## TASK BRIEF
In the records below, some lines contain the word "agent". Copy each of them.

## THE INPUT
===

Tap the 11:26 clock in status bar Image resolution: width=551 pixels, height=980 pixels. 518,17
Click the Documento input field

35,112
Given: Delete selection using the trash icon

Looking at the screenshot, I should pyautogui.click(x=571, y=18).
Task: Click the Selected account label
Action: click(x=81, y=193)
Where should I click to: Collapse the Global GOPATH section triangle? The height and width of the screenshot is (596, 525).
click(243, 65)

===

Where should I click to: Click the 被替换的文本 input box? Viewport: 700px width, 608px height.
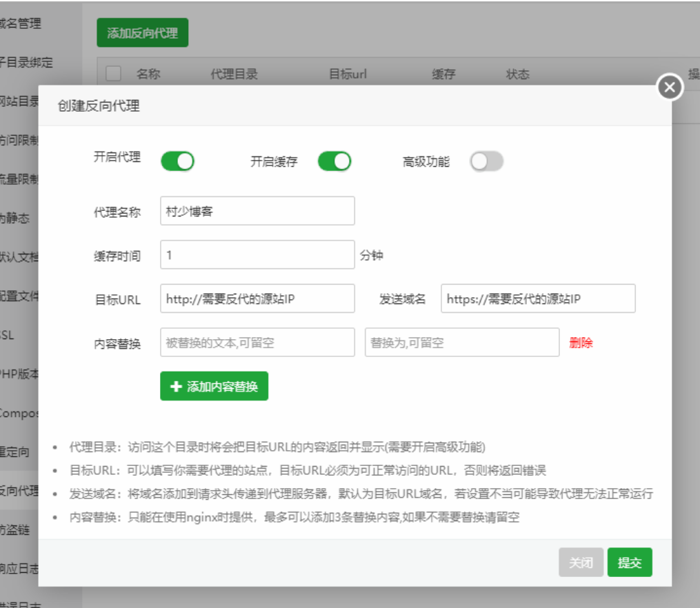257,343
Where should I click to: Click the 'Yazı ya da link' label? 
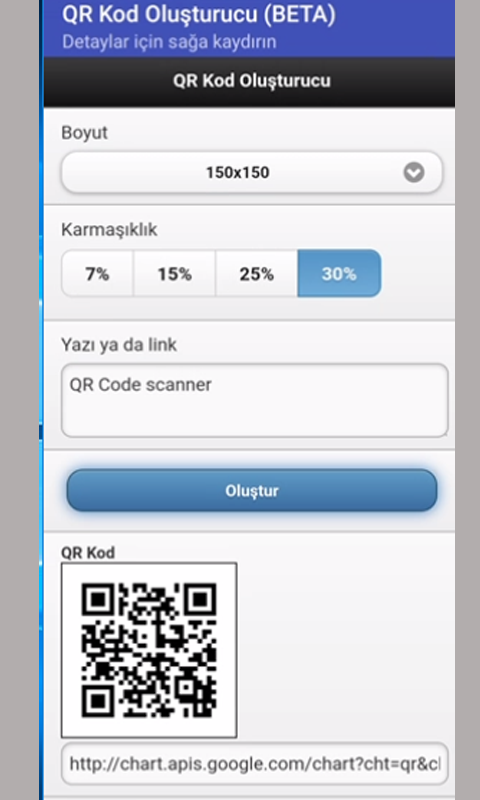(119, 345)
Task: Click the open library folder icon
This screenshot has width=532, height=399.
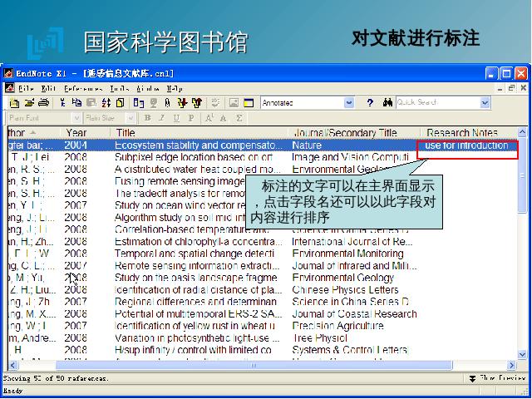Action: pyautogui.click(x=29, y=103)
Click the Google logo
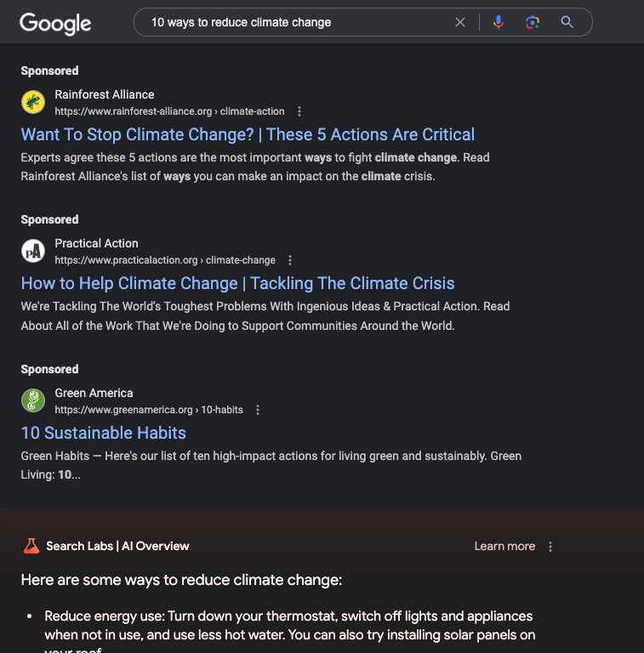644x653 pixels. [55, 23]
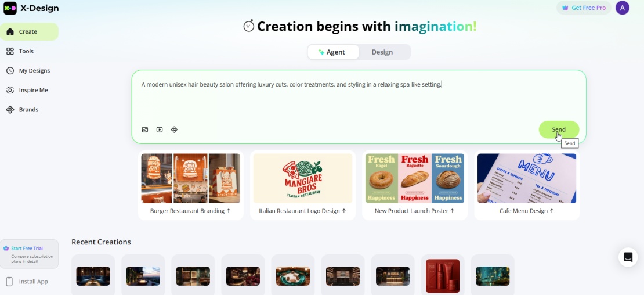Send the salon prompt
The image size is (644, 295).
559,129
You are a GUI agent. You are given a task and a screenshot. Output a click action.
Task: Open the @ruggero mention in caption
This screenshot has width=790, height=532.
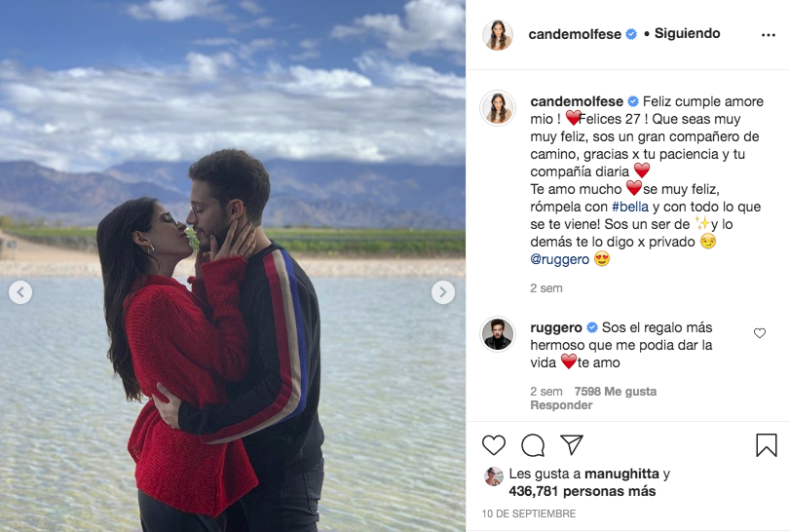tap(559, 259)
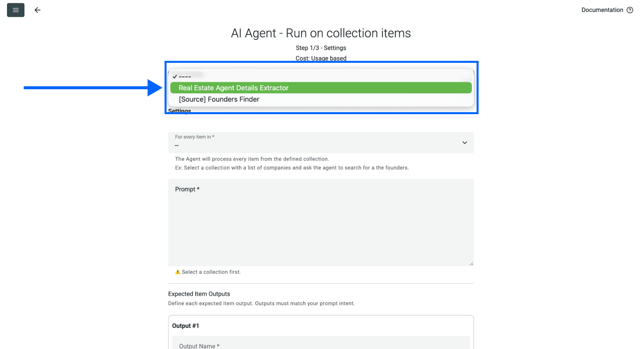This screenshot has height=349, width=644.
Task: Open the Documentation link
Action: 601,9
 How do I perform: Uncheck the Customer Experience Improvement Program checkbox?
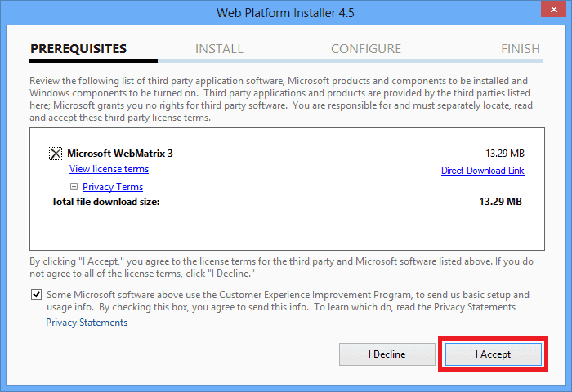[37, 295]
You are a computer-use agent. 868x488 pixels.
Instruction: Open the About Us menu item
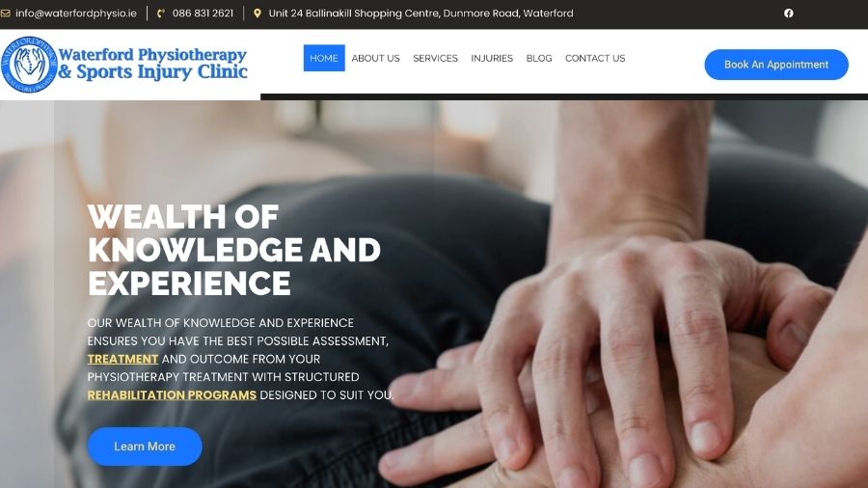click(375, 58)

===

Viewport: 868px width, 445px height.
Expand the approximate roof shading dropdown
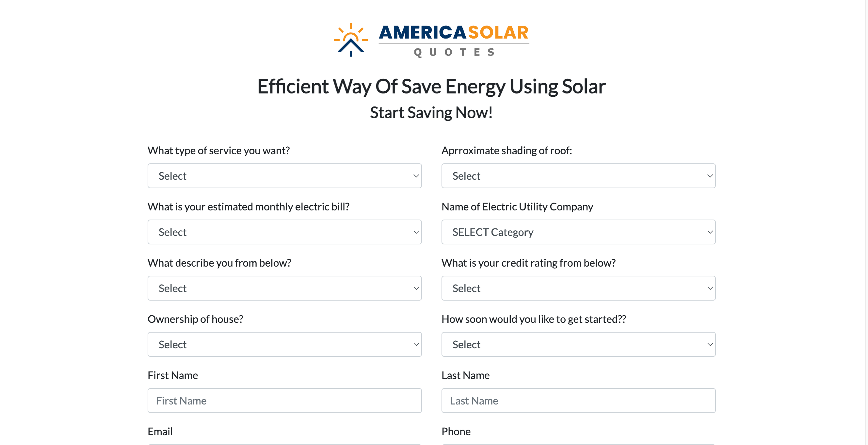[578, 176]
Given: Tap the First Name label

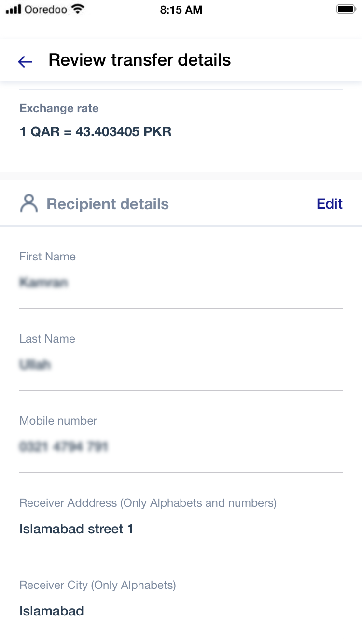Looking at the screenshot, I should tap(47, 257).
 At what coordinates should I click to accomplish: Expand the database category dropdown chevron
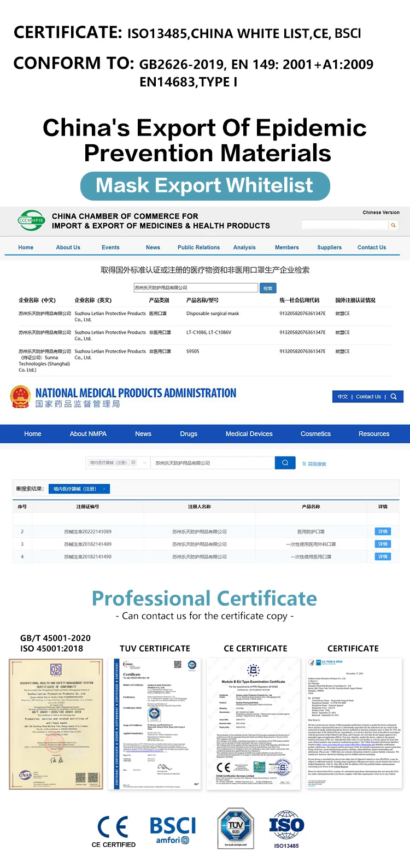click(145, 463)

===

## RESULT FOR THIS TASK
You are a GUI agent. You are given a task and a screenshot. Output a click action.
You are a computer-use agent. 868x488 pixels.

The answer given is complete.